1. Greed could be defined as a trader’s desire to trade in order to provide an unrealistic profit. Greedy traders focus only on how much money they could have made. This emotion frequently leads to ignoring proper money management and often prevents a trader from taking profits on a winning trade.

2. Fear is a survival response and probably the most powerful of all human emotions. When afraid, a trader will sell a position regardless of the price. Fear usually leads to panic, which again causes poor decision making.

3. Hope is what keeps a trader in a losing trade after it has hit the invalidation level. It may be the most dangerous of all human emotions when it comes to trading.

4. Regret is defined as a feeling of sadness or disappointment over something that has happened, especially when it involves a loss or a missed opportunity.
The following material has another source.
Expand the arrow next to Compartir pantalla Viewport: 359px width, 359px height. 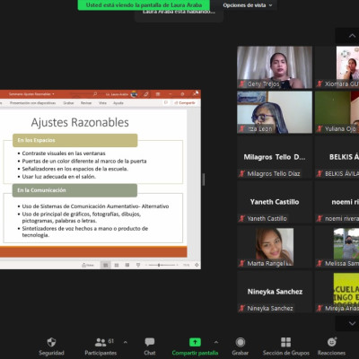coord(216,342)
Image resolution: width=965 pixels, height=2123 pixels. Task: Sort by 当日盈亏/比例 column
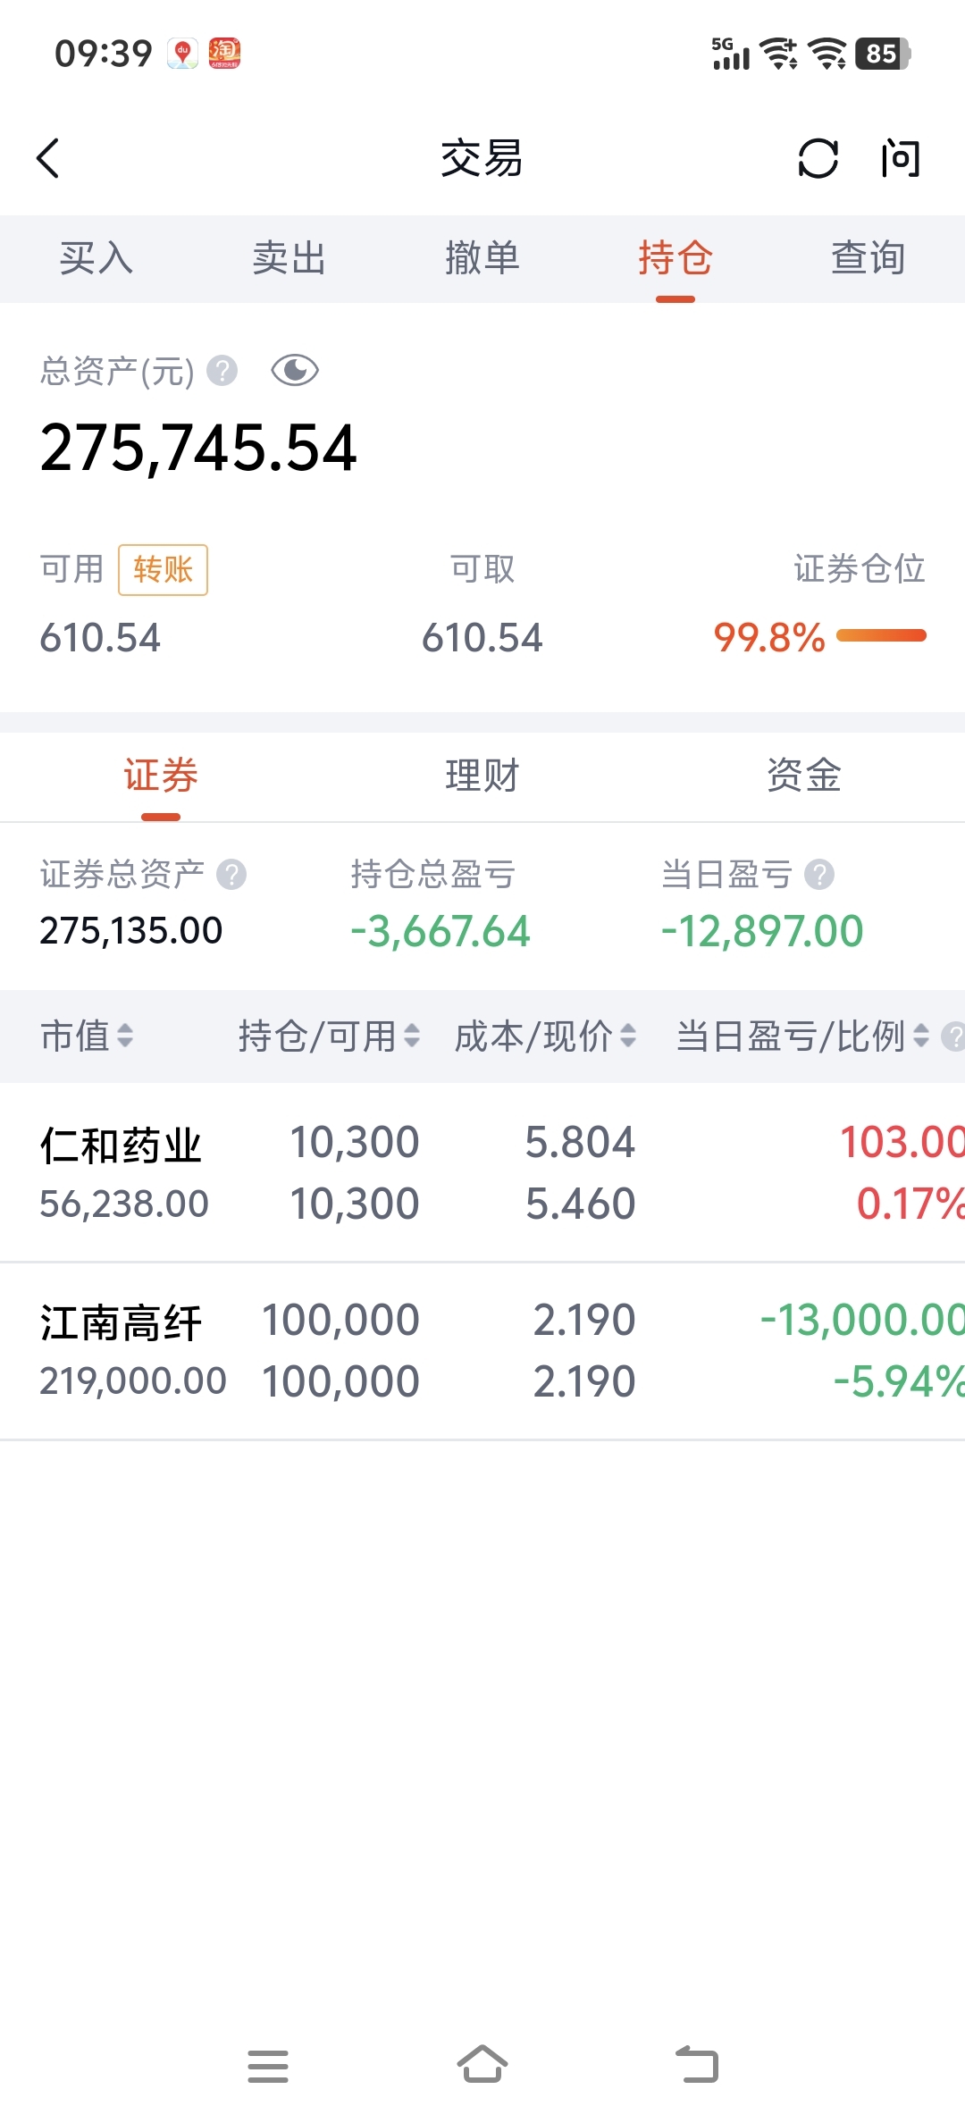(x=801, y=1036)
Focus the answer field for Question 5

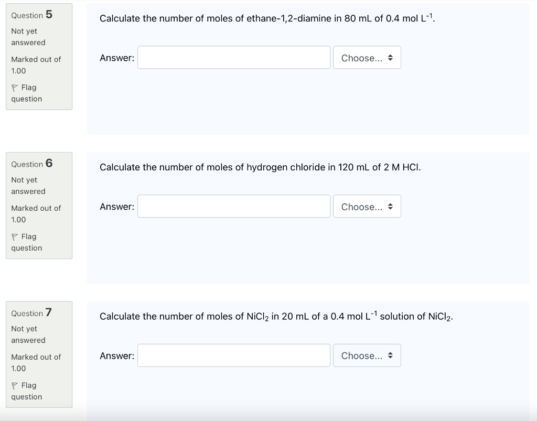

See Daily Returns in S&P 500 Since 1928 -Traders Must See

loss aversion

You can see that daily returns in the market are more or less a fifty-fifty proposition. Since loss aversion means that losses make us feel worse than gains make us feel better by a factor of 2:1, this means that if you check the value of your stock portfolio on a daily basis, you will feel terrible every single day.

Every good feeling you get from gains will get completely wiped out by the terrible feelings from the down days.  But lengthen your time horizon and the effects of loss aversion slowly start to fade. (more…)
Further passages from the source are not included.